Since Donald Trump announced his candidacy for president in the summer of 2015, the likelihood of the real estate magnate actually winning the presidency was somewhere between slim and hell no.
The pollsters concurred, almost unanimously, that Hillary Clinton was the presumptive president-elect. Boy were those pollsters wrong — soooo wrong. Up until the day before the election, nearly every major poll predicted a Clinton victory, and some had Clinton accruing over 300 electoral college votes.
Early Tuesday evening, the dominoes fell Trump’s way – Florida, North Carolina, and Ohio. Later on, Wisconsin, and…gasp, Pennsylvania. Michigan has still not declared a winner, but Trump has the upper hand, and with that state secured, will have won 30 states and over 300 electoral votes.
A mandate for Trump? Perhaps, but more so a mandate for the average Joe.
Who would’ve thought that the average blue collar worker with little to no college education would so strongly support a man born with a silver spoon in his mouth?
I’m sure stranger things have happened, but I can’t think of anything off the top of my head.
Trump may be a billionaire with several multi-million dollar homes all over the country and the world, but he speaks in manner that the common man finds agreeable.
Sure, he has tapped into a portion of the electorate that as Hillary Clinton said, is likely deplorable. But most of the people who voted for Donald Trump on Tuesday are no different than you and me.
While I am college educated, in many other ways, I fit the profile of the Trump voter. I came from a middle class upbringing far from affluence, and from a financial standpoint, my wages have remained stagnant for most of the Obama presidency.
I spent a long time working in an industry that is now in decline, and I find myself underskilled and undertrained for today’s job market. I have as much a right to complain as the typical Trump voter, but I’m not.
What makes me different from many of the Trump voters? A global view.
And in this turbulent time when people are hurting, people are struggling, and people are frustrated with the leadership in Washington, Trump’s narrow purview struck a chord.
The essence of Trump’s philosophy is to take care of our own first, and let’s be honest, most people are driven by self-interest and self-preservation. Too, the typical Trump voter is concerned about one or two issues, and living within their own frame instead of looking at the big picture.
Keep it simple, and keep it close to home.

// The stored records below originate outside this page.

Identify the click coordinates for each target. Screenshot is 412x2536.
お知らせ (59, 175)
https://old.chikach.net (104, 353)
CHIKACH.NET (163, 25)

I can’t fault someone who doesn’t think the same way I do, and it’s not an American directive to consider every issue with the same weight. Sure, it would be an ideal situation if everyone was well informed on social issues, fiscal issues, the environment, foreign relations, and on and on.
They’re not, and what is important to me may not be important to you. That’s the American way, and it’s unfair to characterize a Trump supporter as having some sort of flawed character because the real issues that concern them are not in concert with our own.
We’re better than that.
As much as Trump called the system rigged, he won the presidential election fair and square. I know many of my fellow Democrats are heartbroken, but we’ll regroup.
For all of his vitriolic statements, boneheaded remarks, and inappropriate comments, Donald J. Trump will be sworn in as our 45th President of the States on January 20, 2017. He will ascend to the leadership of the free world, and he’s ours – like it or not.
I’m an optimist by nature, and I hold out hope that the Trump we saw on the election trail was a character he was playing to get elected. The “real” Donald Trump will rise to the occasion and surprise us by making sound, well thought out, pragmatic decisions.
Maybe he won’t, and maybe President Trump will resemble candidate Trump. If that happens, then sure, criticize and oppose Trump to your heart’s content.
There are few people who opposed Trump more than I did, but even Trump deserves a grace period. He hasn’t done anything yet. Nothing.
Do we want to follow in the footsteps of Republicans, who worked to undermine the Obama presidency from day one?
No, we’re better than that.
It’s un-American to root for the failure of a president, especially since he has yet to unveil his agenda or implement policy.
We all lose when the president is a failure, and it’s been a long time — Richard Nixon — since we had such an abject failure in the oval office.
So we, as Democrats — and Americans — have an obligation to at least give Trump at chance. President Obama didn’t get that opportunity, but you know what, we’re better than that.